Una legge non scritta ma vecchia quanto il calcio, «gol mancato, gol subito», trova puntuale applicazione a sei minuti dal termine. Marchiano errore di superficialità del mediano Bozsik che perde banalmente palla in un comodo disimpegno su Schäfer, fuga di Fritz Walter e cross. all’altezza della lunetta, la massiccia ala destra tedesca Rahn aggancia il rinvio della difesa avversaria, evita Lantos e lascia partire una gran botta di sinistro che si infila vicino al palo destro della porta difesa da Grosics: 3-2. È proprio vero, i tedeschi (non solo dell'Ovest) non muoiono mai. Qualche anno dopo quel gol farà da colonna sonora in un celebre film di Fassbinder, Il matrimonio di Maria Braun.
Si chiude così, con l’inattesa affermazione di una fra le più scarse delle pretendenti al titolo, una delle edizioni più qualitative, dal punto di vista tecnico, della storia dei Mondiali. Fra le tre litiganti (Ungheria, Brasile e Uruguay: tutte formidabili) è la quarta, sulla carta la meno irresistibile, a godere.
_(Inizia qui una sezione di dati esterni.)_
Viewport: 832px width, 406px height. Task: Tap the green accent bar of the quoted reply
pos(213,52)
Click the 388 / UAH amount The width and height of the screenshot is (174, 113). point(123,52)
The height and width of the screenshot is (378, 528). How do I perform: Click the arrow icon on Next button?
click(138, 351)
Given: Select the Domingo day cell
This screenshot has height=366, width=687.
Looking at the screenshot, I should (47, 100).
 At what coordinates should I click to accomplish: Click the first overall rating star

La scaltrissima Germania Ovest del vecchio saggio Sepp Herberger.
I sanguinosi “fatti di Budapest” dell’ottobre-novembre di due anni dopo saranno la causa principale dello scioglimento della Honvéd (la squadra dell’esercito), all’epoca in tournée in Sud America e poi in Europa, e di conseguenza della "Grande Ungheria", una nazionale già in odore di leggenda. Smembrandola la distrussero, ma non la uccisero. Perché chi entra dritto nel cuore della gente, non può più uscirne. Neanche con i carrarmati.
LA TATTICA
I magiari, fortissimi dal punto di vista tecnico ma con una retroguardia non impenetrabile (eufemismo), segnano tanto ma subiscono troppo: le già ricordate tre «pere» negli ottavi dalla Germania Ovest, 2 dal Brasile nei quarti e altrettante dall’Uruguay in semifinale.
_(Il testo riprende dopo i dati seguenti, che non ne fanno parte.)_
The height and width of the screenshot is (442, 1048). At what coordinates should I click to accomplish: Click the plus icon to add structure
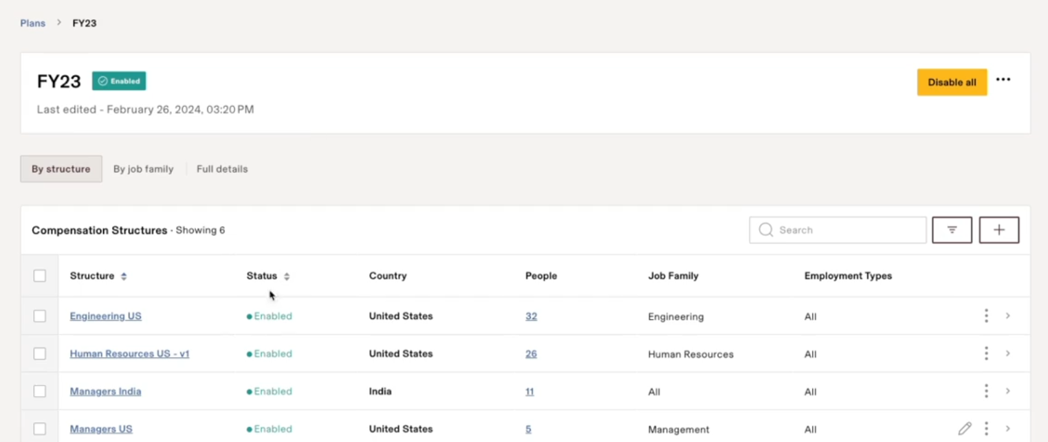point(998,230)
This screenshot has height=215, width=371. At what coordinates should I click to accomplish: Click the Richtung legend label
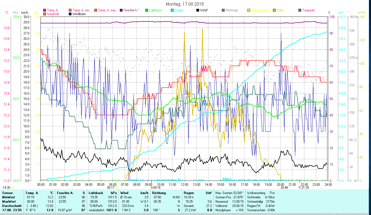click(232, 10)
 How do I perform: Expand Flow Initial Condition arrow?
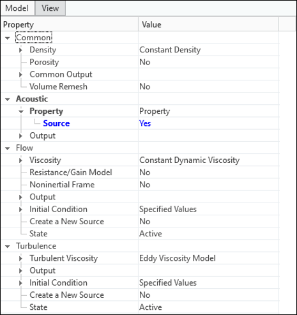click(20, 210)
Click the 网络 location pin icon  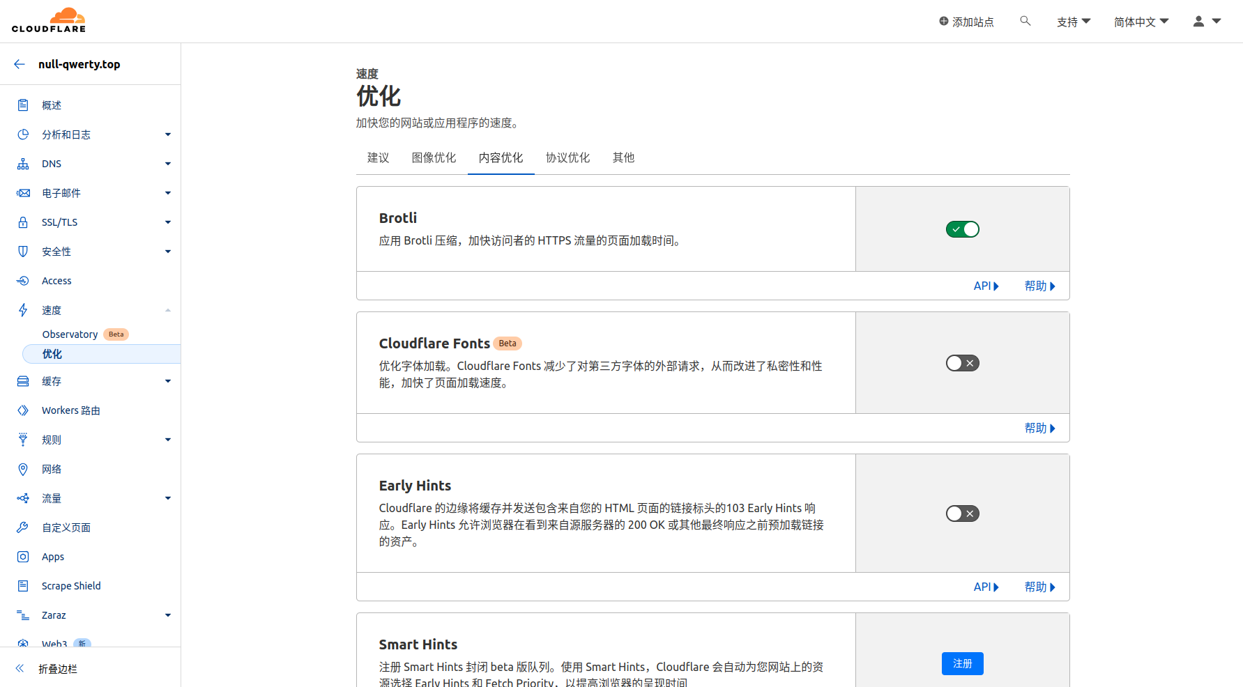point(23,469)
Aggrappata al talento di Gyula Grosics, l’unico campione vero in una terza linea di onesti mestieranti, in difesa l’Ungheria schiera, da destra a sinistra, Buzanszky-Lorant-Zakarias-Lantos. a centrocampo, davanti alla linea dei difensori un fenomenale mediano dalla financo eccessiva vocazione offensiva come Bozsik, il vertice basso del rombo; due mezzali tali solo sulla carta quali Sandor Kocsis, fortissimo in elevazione e con un innato senso del gol, e il genio calcistico Puskás, di fatto gli «attaccanti» più pericolosi; in avanti, il finto tridente composto dal maestro nell’ultimo passaggio Zoltan Czibor, dal centravanti tattico Nandor Hidegkuti – «inventore», per l’era moderna, di un modo di intendere il ruolo che avrebbe preso il suo nome – e il meno tecnico Toth I.
Sulla lavagna il Sistema, o meglio l’interpretazione che ne davano i magiari, altro non era che un’inversione della «W» del vecchio Metodo, anche se i terzini di fascia agivano come nel «WM», in una «M» a due punte e si inneggiò al nuovo verbo calcistico.
La verità, molto più semplice, era duplice. Di davvero nuovo in realtà c’è poco, perché ad inizio secolo giocavano già così gli uruguaiani del Peñarol, con José Piendibene centravanti arretrato del famoso attacco «ad abanico», una sorta di cuneo rovesciato.
Hidegkuti, che a quel ruolo ci era arrivato quasi per caso in seguito alla indisponibilità del titolare Palotai, seppe appropriarsi della maglia numero nove in virtù della sua innata capacità di arretrare centralmente fino alla posizione di interno per smistare da lì invitanti suggerimenti per i satanassi del gol Kocsis e Puskás, che in quegli spazi aperti andavano a nozze.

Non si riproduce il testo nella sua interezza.